The campaign had given scope to his ability, and he more than fulfilled the hopes of his friends. From the moment of his election, he became the leader of the party in the nation, and began at once the work of strengthening his position as a Presidential possibility.

Yet in the din and clash of this battle in which his personal fortunes, his future career, and perhaps the destiny of a great national party hung, he had not forgotten Ruth.

He made it a point every day, wherever he was, or whatever the task or excitement of the hour, to write her a love letter. Sometimes it was only a few lines hastily scrawled while on the train between stations where he addressed the crowds at each stop. Sometimes he sent a dainty box of flowers.

She never replied to his letters or little gifts. But it made no difference. He kept steadily on the course he had mapped out, dogged, purposeful, persistent.

The night of the election, when he received the first assurance of his success, before he spoke to any of his lieutenants or received a single congratulation, he closed his door, locked it, and called Ruth over his telephone, which he had connected with her house by special secret arrangement that afternoon.
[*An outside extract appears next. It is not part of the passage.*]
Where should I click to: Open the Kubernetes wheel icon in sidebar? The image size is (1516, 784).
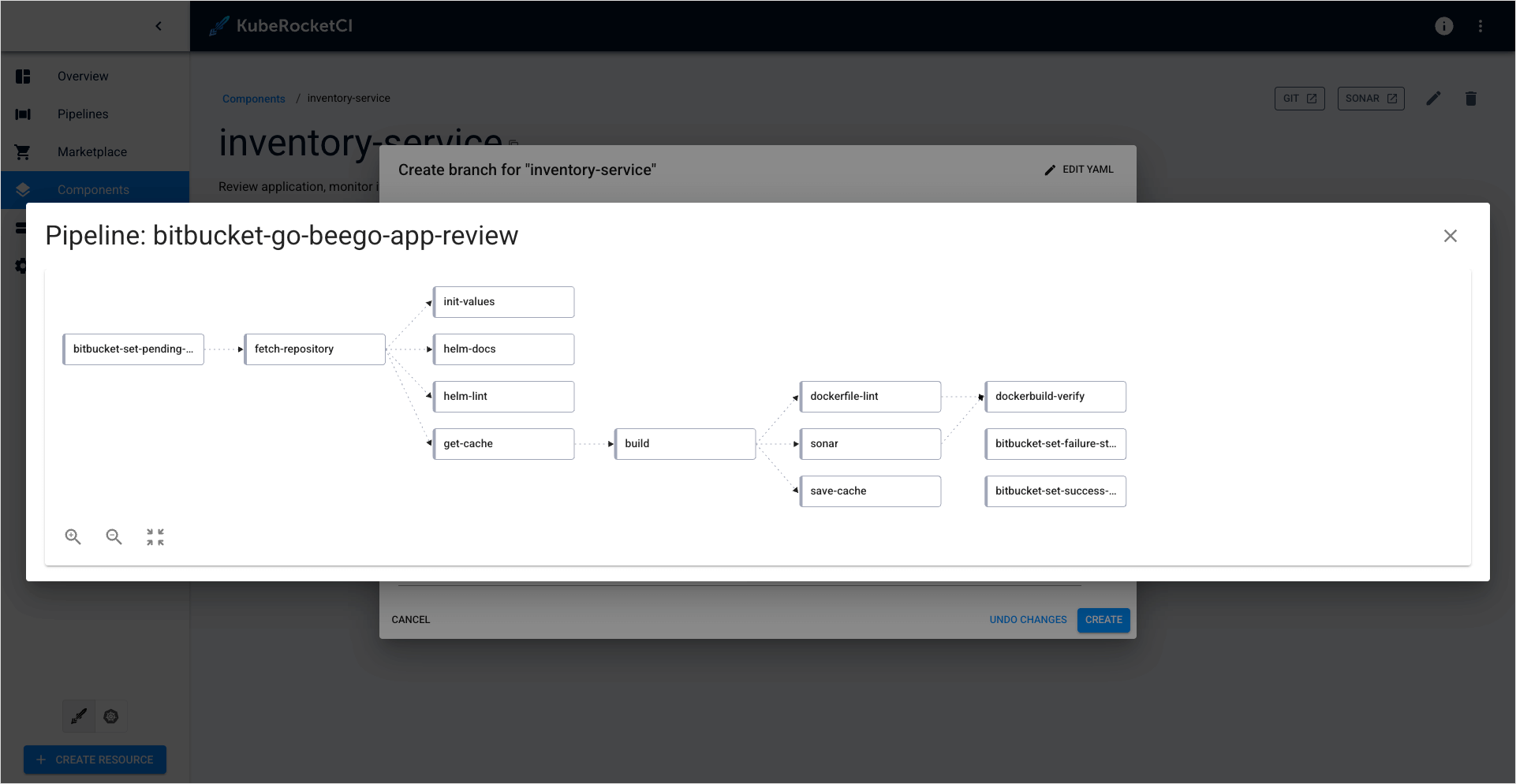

He recognised her soft contralto voice, and his hand trembled with the joy of the triumph which he felt brought him nearer to his heart’s desire.

He was so excited he could not speak for a moment, and again the low soft voice called,

“What is it? Who is it?”

“This is Morris, Ruth. My door is locked, and this is a private wire connected with your house; I am alone with you and God. I am the Governor-elect of New York. I have spoken to no one until I tell you. One word from you I will prize more than all the shouts of the world with which the streets will ring in a moment.”

There was a movement of the phone at the other end.

“With all my heart I congratulate you, Morris. You are a great man. I can never tell you how deeply I feel the delicate honour you pay me.”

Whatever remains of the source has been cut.